Forum for Science, Industry and Business

Sponsored by:     3M 
Search our Site:

 

Tiny self-assembling cubes could carry medicine, cell therapy

14.12.2005


Porous metallic boxes can easily be tracked via MRI


(A) Optical image showing a collection of biocontainers. (B-D) Optical and Scanning electron microscopy images at different stages of the fabrication process: (B) the 2D precursor with electrodeposited surfaces, (C) the precursor with surfaces and hinges, and (D) the self-assembled biocontainer.



Johns Hopkins researchers have devised a self-assembling cube-shaped perforated container, no larger than a dust speck, that could serve as a delivery system for medications and cell therapy.

The relatively inexpensive microcontainers can be mass-produced through a process that mixes electronic chip-making techniques with basic chemistry. Because of their metallic nature, the cubic container’s location in the body could easily be tracked by magnetic resonance imaging.


The method of making these self-assembling containers and the results of successful lab tests involving the cubes were reported in a paper published in the December 2005 issue of the journal Biomedical Microdevices.
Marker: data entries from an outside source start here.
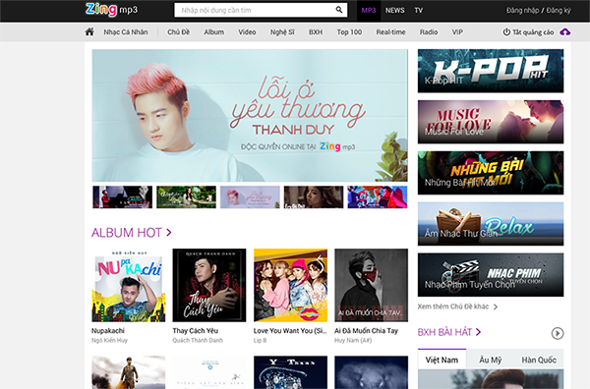The width and height of the screenshot is (590, 389).
Task: Click the search magnifier icon
Action: tap(339, 10)
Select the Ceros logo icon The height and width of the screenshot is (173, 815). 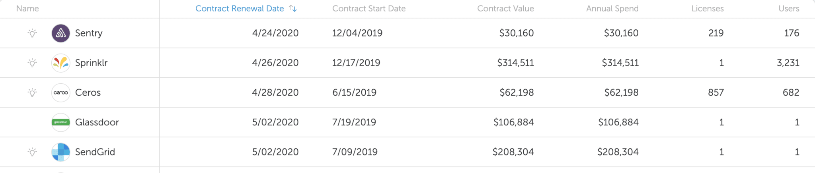click(61, 92)
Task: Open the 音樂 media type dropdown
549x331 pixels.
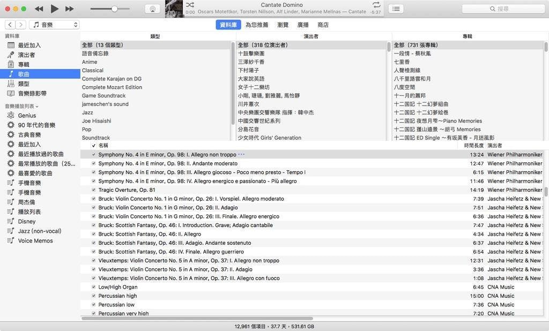Action: click(54, 25)
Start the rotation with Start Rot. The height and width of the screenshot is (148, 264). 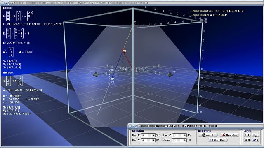[x=217, y=140]
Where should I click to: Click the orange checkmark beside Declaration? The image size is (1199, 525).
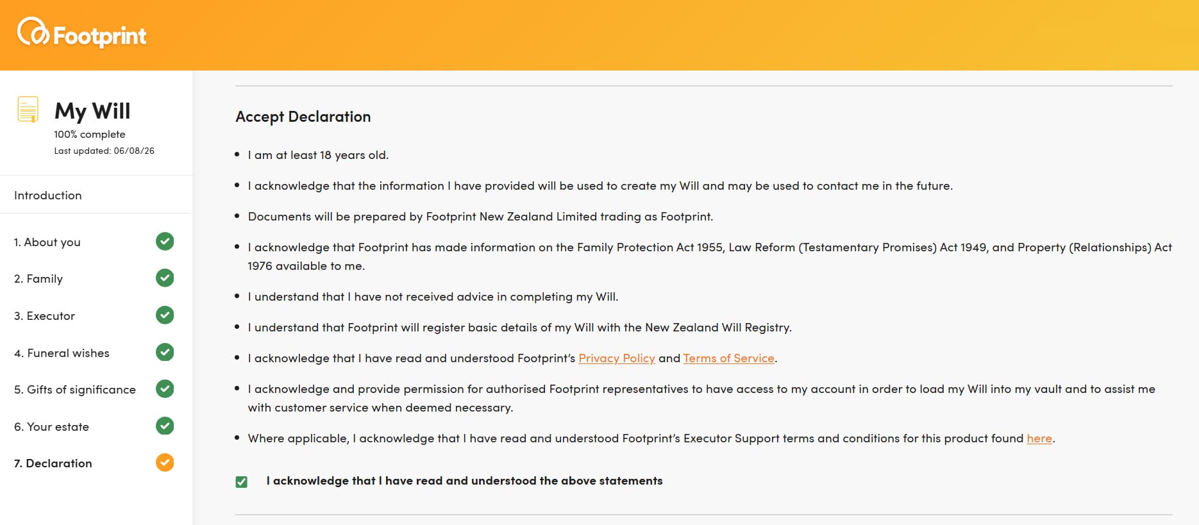point(165,463)
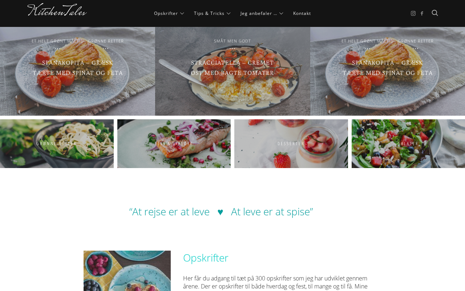Viewport: 465px width, 291px height.
Task: Select the Små men godt category label
Action: click(x=233, y=41)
In the tests, the hollow cubes housed and then dispensed microbeads and live cells commonly used in medical treatment.

"Our group has developed a new process for fabricating three-dimensional micropatterned containers for cell encapsulation and drug delivery," said David H. Gracias, who led the lab team. "We’re talking about an entirely new encapsulation and delivery device that could lead to a new generation of ’smart pills.’ The long-term goal is to be able to implant a collection of these therapeutic containers directly at the site or an injury or an illness."

Gracias is an assistant professor in the Department of Biomolecular and Chemical Engineering in the Whiting School of Engineering at Johns Hopkins. He focuses on building micro and nanosystems with medical applications. He believes the microcontainers developed in his lab could someday incorporate electronic components that would allow the cubes to act as biosensors within the body or to release medication on demand in response to a remote-controlled radio frequency signal.

To make the self-assembling containers, Gracias and his colleagues begin with some of the same techniques used to make microelectronic circuits: thin film deposition, photolithography and electrodeposition. These methods produce a flat pattern of six squares, in a shape resembling a cross. Each square, made of copper or nickel, has small openings etched into it, so that it eventually will allow medicine or therapeutic cells to pass through.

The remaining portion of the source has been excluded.